4.2 Nel caso in esame l'BR, nella sua identità di persona fisica, è stata colta in flagranza di reato (tentato furto, commesso in Novara il 17.11.2008); in detta occasione la stessa ha fornito false generalità, dicendo di chiamarsi NI LA e di essere nata a [...] il [...]; sempre in detta occasione l'BR, ancorché sotto falso nome, ha eletto domicilio presso il difensore di ufficio, venendo poi regolarmente citata in giudizio con notificazioni eseguite presso detto domicilio. Ciò premesso ricorrono tutte le condizioni fattuali e procedimentali per l'applicazione dell'art. 668 c.p.p., posto che la ricorrente è stata posta nelle condizioni di difendersi, era a conoscenza del processo a suo carico e contro di essa è stata pronunciata la sentenza di condanna, pur se individuata con generalità errate. Nè può ritenersi l'errore in questione integrante una modificazione essenziale della sentenza di condanna, giacché la persona individuata come colpevole del furto tentato altri non era che la ricorrente stessa, ancorché generalizzata erroneamente.
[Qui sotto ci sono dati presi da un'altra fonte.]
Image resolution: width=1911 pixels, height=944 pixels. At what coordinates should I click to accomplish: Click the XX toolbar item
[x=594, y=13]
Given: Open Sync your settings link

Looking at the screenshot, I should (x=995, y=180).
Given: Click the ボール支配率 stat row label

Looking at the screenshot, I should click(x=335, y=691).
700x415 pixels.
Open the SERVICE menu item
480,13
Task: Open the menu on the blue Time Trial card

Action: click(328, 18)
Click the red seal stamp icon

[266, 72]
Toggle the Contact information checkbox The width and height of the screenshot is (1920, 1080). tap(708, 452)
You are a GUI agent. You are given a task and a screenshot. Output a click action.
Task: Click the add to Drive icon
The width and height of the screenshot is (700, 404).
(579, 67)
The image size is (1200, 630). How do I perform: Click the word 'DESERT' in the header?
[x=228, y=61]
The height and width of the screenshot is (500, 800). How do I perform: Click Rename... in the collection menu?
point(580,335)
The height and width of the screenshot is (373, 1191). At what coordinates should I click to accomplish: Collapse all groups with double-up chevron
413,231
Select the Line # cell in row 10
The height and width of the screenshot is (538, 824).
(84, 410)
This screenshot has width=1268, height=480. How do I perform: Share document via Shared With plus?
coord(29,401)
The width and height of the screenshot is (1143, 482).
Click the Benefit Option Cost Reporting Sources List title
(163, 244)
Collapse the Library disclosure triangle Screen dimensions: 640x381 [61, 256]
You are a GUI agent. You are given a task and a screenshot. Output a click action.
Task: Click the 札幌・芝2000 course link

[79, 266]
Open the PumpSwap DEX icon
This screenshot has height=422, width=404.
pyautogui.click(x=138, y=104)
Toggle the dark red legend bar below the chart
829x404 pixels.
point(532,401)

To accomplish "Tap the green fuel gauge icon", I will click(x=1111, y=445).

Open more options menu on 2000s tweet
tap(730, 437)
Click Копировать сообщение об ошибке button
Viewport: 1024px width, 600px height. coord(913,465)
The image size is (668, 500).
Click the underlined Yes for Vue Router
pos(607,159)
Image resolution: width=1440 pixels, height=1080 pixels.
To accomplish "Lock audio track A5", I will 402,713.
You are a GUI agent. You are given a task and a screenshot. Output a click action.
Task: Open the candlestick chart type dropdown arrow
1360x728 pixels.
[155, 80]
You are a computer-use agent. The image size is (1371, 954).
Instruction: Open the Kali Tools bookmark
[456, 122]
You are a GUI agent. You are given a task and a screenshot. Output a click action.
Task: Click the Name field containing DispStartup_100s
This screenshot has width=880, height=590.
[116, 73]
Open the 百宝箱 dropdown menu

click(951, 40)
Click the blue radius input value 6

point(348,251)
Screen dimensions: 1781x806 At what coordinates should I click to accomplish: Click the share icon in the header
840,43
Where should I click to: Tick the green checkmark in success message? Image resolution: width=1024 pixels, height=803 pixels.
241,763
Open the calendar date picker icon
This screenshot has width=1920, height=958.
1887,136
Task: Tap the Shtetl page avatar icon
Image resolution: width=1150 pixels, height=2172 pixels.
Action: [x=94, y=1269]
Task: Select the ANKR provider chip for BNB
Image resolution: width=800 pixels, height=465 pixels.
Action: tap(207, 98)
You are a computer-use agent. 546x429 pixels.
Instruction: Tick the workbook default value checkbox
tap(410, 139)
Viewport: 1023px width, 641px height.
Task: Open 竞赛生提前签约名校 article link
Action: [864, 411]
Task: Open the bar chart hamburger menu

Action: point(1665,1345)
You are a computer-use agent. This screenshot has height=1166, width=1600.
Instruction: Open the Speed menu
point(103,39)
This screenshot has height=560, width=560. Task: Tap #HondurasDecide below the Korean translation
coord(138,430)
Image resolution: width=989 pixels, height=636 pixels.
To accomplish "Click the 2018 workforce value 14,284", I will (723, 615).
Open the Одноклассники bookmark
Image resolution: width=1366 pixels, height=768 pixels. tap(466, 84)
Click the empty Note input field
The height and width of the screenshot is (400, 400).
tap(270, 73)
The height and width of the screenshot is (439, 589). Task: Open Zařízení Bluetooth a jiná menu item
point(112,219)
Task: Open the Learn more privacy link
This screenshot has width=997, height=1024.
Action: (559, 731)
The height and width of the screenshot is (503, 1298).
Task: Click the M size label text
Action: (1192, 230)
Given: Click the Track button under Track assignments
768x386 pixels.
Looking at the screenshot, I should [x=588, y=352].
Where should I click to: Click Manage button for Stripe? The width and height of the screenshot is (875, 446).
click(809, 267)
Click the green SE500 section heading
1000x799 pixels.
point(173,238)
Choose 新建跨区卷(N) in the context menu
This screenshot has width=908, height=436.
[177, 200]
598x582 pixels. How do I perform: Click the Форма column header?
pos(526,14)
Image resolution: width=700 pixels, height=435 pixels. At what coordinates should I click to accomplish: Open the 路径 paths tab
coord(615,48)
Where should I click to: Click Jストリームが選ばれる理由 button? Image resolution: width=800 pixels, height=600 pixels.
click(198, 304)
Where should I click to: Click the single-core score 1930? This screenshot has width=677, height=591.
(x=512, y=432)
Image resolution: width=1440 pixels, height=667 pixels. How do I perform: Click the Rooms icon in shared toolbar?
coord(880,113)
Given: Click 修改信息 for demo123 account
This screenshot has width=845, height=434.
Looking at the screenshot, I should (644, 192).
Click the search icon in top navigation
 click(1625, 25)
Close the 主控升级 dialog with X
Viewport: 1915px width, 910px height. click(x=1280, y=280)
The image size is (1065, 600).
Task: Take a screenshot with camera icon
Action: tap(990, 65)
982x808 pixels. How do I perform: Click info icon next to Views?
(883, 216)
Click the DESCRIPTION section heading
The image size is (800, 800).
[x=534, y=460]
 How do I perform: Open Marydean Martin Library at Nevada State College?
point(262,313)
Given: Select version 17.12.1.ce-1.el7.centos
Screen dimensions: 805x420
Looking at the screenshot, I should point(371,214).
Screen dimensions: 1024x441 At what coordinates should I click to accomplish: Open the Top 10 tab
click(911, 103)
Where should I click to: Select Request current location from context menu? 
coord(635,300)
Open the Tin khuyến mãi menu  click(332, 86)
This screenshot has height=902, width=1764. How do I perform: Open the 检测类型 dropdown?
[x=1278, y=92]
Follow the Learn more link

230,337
Di qui l'irrilevanza delle ulteriori censure difensive, in quanto la persona condannata non è stata affatto diversa da quella colpevole del reato giudicato e le notificazioni eseguite per la vocatio in ius risultano col ricorso in esame contestate del tutto genericamente.
5. Il ricorso, conclusivamente, va pertanto rigettato ed il ricorrente condannato al pagamento delle spese processuali ai sensi dell'art. 616 c.p.p..
P.T.M.
la Corte rigetta il ricorso e condanna il ricorrente al pagamento delle spese processuali.
Così deciso in Roma, il 15 novembre 2012.